===== SOURCE EXTRACT

Great Sutton Street, Clerkenwell, London, EC1

Great Sutton Street starts badly but becomes progressively more charming as you head away from Goswell Road.

Great Sutton Street and a grid of little streets as far north as Compton Street, were originally part of the Charterhouse estate. The Charterhouse was the Priory of the Order of St John of Jerusalem and its northern boundary wall ran along what is now the south side of Clerkenwell Road. Eventually, with the ‘Dissolution of the Monasteries’ by Henry VIII, Charterhouse’s possessions were broken up and the Charterhouse itself and its surrounding lands were sold to Sir Thomas Sutton.

View down Great Sutton Street towards Goswell Road

The Charterhouse Estate also owned lands beyond the wall and this comprised Great Sutton Street and the other streets as far as Compton Street. This land also passed to Sir Thomas Sutton – from whom the Great Sutton Street name came.

Unlike many other areas which began as residential areas with grand houses which gradually got divided up into smaller and smaller units, and then slums or workshops, this area was always industrial, and it remained that way until after the Second World War. It was one of the most rundown parts of Clerkenwell, full of shabby factories and warehouses. But, of course these are exactly the type of buildings which, once cleaned up, become quaint and desirable to the modern eye. But many other original buildings have been replaced with modern structures in the 20th century with no concern for aesthetic sensibilities.

One historic site of this part of Clerkenwell, which I must mention (although it was actually demolished by the 17th century) was Pardon Chapel. It was designed to hold masses to ask God to pardon the souls of those who died before they could be given the last rites of the church – a social security safety net Mediaeval-style.

==========
===== DATA RECORDS

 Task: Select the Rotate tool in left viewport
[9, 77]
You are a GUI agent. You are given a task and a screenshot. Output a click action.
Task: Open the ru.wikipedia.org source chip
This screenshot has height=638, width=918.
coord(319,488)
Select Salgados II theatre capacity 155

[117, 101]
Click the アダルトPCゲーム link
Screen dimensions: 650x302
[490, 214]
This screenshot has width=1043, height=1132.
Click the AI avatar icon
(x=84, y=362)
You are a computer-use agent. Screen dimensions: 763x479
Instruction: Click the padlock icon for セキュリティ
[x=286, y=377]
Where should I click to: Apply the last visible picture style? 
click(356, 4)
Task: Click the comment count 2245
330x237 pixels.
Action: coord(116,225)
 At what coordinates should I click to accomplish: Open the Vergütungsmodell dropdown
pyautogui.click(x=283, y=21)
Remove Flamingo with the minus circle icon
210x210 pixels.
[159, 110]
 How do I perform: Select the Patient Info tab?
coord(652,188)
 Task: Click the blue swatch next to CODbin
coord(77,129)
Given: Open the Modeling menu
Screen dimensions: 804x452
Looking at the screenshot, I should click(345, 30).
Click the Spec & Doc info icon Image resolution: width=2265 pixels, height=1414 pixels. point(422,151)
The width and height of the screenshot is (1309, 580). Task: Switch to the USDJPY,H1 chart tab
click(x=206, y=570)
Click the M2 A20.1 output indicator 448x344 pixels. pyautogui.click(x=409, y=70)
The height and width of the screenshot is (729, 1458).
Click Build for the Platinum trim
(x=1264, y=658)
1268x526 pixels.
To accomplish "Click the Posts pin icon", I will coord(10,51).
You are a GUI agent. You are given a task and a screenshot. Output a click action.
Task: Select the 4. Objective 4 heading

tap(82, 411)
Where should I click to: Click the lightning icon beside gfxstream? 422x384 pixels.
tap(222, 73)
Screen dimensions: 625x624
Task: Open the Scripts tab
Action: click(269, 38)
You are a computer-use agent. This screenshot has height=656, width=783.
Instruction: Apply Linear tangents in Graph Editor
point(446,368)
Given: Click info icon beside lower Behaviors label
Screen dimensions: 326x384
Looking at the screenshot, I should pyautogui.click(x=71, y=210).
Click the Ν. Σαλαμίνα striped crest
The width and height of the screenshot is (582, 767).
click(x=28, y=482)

==========

Carry on the account of Great Sutton Street from the final sentence shown. The material has no connection to the account of Great Sutton Street.

EXERCISE RESPONSE:
The 17th century, the area of Great Sutton Street was a free for all. The governors of the Charterhouse were infuriated when enterprising chancers built an alehouse called the Swan right up against Charterhouse’s wall. When a writer called Samuel Parsons did a survey for the Charterhouse governors in 1635 he reported that the disreputable inhabitants of the shantytown on the other side of their wall took pleasure in throwing excrement and other rubbish into the Charterhouse’s garden. The alleys were so full of rubbish that the denizens of the area used rope walks or “twisting alleys” hung at first floor level to get around.

‘Modern’ warehouses now converted into showrooms and offices

By 1687 new leaseholders of plots of land had started to clear the old structures and build new streets and houses. They laid out the modern grid of streets and they built terraced houses.

But however much the refined residents of the Charterhouse would have liked to keep the seething commercial world beyond the Charterhouse wall at bay, they were fighting a losing battle. In the early 18th century, people had illegally built on Pardon Chapel’s old churchyard and all remaining vacant ground right up to the Charterhouse wall again. To make matters worse for the Charterhouse, the proximity of Smithfield meant that the area particularly attracted butchers and associated trades, and so the area became filled with slaughterhouses and bacon smoking stoves. One resident who was struggling to run a respectable gardening business complained of the stifling smoke “from so many neighbouring Brewhouses, Distillers and Pipe makers lately set up” nearby.

In this war, the Charterhouse achieved a temporary victory in the 1760s when they obtained an Act of Parliament allowing it to grant long leases of the land, which meant that enterprising builders could make a profit from building new homes for the rich. Most of the offending buildings near Charterhouse’s wall were cleared and 300 new houses created. But none survived as family houses because of the constant pressure of businesses wanted to move into the area.

By the 1820s many of the houses had become factories, including for the regulars such as butchers and slaughterhouses, but also vinegar works, dyers, and a gasworks – the residents of the Charterhouse must have particularly enjoyed that one. One factory made vitriol. It’s sulphuric acid. I didn’t realise it was thing. The Charterhouse complained about “boiling of putrid meat, and blood running into their drains”. But it all continued.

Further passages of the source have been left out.